**Exercices:**
1. Répondez aux questions suivantes d'après le texte source.
(a) Comment Bourgeois qualifie-t-il l'institution qu'est l'État ?
(b) Quels caractères naturels de la vie l'égalisation et l'autorité contrarient-elles ?
(c) À quoi Bourgeois ramène-t-il la société civile ?
2. Résumez le texte source en deux phrases.

━━ Texte source

La politique, selon Bourgeois, c’est l’institution, “l’institution par excellence”, l’Etat. Toutes les formes d’organisation qui ont précédé l’État n’en ont été que les prémices, elles étaient déjà l’État dans le concept mais pas encore dans sa pleine réalisation, l’État comme institution. Cet Etat réalisé, celui dont nous nous sommes demandé s’il ne signalait pas au moins une certaine “fin de ‘histoire”, égalise et totalise les individus. Il les égalise au regard de la loi, “le législatif uniformise”, et il les totalise en les soumettant à son autorité, “l’exécutif qui unifie efficacement”. Égalisation et autorité vont à l’encontre de “l’originalité et la spontanéité”, caractères naturels de la vie, qui dans la vie proprement humaine est vie se sachant elle-même, vie libre. Où l’on retrouve aussi une de nos préoccupations antérieure, la liberté, dont nous croisons les errances tout aussi bien dans le café théo. Le milieu dans lequel s’exerce cette vie libre, c’est le “milieu non politique concret, idéel et réel”. Or, ce que Bourgeois qualifie d’idéel, de milieu idéel, c’est, nous dit-il, le milieu “culturel, intellectuel, spirituel, en particulier religieux”. Là, c’est la problématique de la laïcité qui repointe le bout de son né. Le milieu réel serait quant à lui l’économie, à laquelle il ramène “la société civile”. L’État, lui, se trouverait entre les deux. Nous aurions un triangle qui ressemblerait à quelque chose comme : l’Eglise, l’Etat, les citoyens. Et l’Etat, bien que son apparition soit conditionnée par l’Eglise et les citoyens, le religieux, idéel, et la société civile, réelle, l’Etat, donc, détermine lui-même son exercice. Cette liberté de l’Etat, l’Etat libéral, lui permet d’assurer à son tour la liberté des hommes, qu’elle soit religieuse ou économique. Ici, l’ordre politique garantit la vie libre.

━━━━
━━ Les données

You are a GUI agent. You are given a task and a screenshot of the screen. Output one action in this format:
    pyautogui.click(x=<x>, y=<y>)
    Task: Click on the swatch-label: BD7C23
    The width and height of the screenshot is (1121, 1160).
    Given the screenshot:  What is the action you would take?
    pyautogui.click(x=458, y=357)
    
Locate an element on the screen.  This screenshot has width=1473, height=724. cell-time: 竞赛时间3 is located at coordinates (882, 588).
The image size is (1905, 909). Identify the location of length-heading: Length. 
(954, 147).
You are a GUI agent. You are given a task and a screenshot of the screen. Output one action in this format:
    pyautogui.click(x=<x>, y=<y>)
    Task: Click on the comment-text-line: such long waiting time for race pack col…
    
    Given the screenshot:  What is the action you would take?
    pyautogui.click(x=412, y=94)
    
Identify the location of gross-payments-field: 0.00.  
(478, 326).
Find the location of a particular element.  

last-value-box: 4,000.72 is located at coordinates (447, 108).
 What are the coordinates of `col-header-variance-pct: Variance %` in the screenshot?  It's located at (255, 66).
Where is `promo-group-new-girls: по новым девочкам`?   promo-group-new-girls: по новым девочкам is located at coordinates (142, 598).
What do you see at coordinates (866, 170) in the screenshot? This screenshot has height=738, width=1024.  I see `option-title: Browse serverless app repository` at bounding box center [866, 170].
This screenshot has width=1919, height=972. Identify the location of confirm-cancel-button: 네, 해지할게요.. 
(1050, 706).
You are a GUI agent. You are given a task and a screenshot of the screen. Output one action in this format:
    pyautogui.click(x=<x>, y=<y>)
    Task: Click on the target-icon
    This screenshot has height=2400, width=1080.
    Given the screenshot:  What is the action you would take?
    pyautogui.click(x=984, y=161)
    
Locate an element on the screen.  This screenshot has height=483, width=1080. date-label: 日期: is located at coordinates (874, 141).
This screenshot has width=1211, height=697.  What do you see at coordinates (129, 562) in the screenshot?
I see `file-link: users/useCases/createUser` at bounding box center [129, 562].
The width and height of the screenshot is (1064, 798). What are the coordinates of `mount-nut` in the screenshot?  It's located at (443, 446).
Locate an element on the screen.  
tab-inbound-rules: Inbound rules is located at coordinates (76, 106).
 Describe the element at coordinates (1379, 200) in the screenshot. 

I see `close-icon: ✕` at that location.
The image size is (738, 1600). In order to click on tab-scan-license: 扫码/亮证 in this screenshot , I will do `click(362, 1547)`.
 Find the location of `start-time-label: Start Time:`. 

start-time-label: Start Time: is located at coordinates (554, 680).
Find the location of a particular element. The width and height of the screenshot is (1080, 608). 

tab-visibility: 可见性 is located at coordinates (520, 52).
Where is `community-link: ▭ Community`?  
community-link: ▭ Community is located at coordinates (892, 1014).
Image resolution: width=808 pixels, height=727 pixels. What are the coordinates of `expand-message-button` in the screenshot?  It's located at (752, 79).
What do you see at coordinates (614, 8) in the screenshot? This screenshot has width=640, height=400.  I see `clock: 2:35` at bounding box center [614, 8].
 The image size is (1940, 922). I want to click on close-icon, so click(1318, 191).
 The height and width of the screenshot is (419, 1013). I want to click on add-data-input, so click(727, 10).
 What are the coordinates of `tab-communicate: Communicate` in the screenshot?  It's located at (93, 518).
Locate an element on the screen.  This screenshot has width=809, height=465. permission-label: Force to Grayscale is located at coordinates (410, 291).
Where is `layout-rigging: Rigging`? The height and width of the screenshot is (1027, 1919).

━━━━

**Corrigés par exercice:**
1.
(a) Il la qualifie d'« institution par excellence ».
(b) L'originalité et la spontanéité.
(c) À l'économie, c'est-à-dire au milieu réel.

2. Selon Bourgeois, la politique est l'État, « l'institution par excellence », qui égalise les individus au regard de la loi et les totalise en les soumettant à son autorité, à l'encontre de l'originalité et de la spontanéité de la vie libre. Placé entre le milieu idéel, notamment religieux, et le milieu réel de l'économie, l'État libéral détermine lui-même son exercice et assure ainsi la liberté religieuse ou économique des hommes.